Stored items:

※

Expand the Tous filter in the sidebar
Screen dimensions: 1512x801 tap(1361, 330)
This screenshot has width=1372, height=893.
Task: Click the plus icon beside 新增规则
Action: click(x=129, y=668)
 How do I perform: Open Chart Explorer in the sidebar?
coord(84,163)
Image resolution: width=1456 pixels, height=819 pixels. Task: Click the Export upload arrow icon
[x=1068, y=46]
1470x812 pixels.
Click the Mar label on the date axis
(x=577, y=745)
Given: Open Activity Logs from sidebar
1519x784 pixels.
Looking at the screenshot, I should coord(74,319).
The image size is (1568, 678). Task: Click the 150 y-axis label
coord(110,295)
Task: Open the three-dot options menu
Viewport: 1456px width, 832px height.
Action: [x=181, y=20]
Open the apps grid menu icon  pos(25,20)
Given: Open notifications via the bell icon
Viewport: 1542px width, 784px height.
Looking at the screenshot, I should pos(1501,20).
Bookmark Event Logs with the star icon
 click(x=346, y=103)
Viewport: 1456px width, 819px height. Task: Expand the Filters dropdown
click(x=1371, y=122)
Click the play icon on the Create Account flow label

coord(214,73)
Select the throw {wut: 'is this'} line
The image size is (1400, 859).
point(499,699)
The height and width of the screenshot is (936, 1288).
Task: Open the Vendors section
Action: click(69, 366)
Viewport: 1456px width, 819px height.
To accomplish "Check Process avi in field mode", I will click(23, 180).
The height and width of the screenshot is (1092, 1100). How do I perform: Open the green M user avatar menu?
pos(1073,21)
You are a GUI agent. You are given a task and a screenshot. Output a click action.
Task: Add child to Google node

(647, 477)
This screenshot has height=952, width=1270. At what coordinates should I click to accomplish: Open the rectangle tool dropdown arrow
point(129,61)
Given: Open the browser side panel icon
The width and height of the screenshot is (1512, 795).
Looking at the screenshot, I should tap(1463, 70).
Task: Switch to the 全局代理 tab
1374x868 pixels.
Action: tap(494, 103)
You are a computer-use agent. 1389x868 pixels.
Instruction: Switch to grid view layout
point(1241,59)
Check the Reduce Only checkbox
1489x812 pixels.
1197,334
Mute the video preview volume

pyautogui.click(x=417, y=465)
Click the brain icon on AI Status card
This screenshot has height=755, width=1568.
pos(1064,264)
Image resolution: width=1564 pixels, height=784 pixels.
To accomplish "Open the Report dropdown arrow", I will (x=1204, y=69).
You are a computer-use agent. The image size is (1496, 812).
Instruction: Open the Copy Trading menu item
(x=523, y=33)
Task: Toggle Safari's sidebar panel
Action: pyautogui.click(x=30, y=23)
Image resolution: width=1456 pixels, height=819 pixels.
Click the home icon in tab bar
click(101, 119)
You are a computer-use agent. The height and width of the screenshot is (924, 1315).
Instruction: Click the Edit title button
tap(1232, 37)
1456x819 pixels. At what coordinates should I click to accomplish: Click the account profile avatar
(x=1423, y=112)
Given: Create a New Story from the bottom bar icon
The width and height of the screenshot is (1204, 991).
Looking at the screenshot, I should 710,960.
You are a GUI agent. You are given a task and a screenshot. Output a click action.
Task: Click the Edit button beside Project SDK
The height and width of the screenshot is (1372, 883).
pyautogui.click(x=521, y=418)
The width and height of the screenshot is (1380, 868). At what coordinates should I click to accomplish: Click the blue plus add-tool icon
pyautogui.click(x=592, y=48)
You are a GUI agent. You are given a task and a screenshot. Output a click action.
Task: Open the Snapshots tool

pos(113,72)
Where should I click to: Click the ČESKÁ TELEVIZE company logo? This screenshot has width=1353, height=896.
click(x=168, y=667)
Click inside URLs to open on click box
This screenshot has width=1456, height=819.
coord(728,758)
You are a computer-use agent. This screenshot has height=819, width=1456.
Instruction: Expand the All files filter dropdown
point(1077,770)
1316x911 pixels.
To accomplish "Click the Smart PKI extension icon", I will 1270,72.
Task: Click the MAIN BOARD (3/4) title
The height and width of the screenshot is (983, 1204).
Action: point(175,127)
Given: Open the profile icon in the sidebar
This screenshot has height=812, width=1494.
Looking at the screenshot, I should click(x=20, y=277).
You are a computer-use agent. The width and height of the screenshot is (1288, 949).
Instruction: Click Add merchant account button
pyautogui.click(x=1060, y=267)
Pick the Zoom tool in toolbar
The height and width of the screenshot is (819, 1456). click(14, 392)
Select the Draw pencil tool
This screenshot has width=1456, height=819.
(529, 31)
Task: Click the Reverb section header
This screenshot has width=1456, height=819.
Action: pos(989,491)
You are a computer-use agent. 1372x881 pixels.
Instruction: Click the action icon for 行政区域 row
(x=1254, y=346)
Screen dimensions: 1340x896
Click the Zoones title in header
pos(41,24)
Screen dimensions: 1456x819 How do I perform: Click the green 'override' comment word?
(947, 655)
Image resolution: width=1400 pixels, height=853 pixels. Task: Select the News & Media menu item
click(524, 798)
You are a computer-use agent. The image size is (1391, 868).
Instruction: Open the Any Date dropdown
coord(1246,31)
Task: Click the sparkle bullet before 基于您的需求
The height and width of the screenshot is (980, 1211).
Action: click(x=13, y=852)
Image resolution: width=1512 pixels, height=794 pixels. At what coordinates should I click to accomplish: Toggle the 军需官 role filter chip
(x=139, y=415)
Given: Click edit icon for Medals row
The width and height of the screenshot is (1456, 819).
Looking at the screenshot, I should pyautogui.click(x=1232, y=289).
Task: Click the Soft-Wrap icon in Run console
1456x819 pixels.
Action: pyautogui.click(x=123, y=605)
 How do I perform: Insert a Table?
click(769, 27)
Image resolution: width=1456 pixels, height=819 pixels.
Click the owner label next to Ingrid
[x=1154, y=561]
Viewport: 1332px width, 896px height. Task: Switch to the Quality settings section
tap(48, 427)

※

#### PROBLEM DESCRIPTION
The answer must be all the lines above that hold the word "Check".

#### ANSWER FOR THIS EXERCISE
To accomplish "Check Process avi in field mode", I will click(23, 180).
Check the Reduce Only checkbox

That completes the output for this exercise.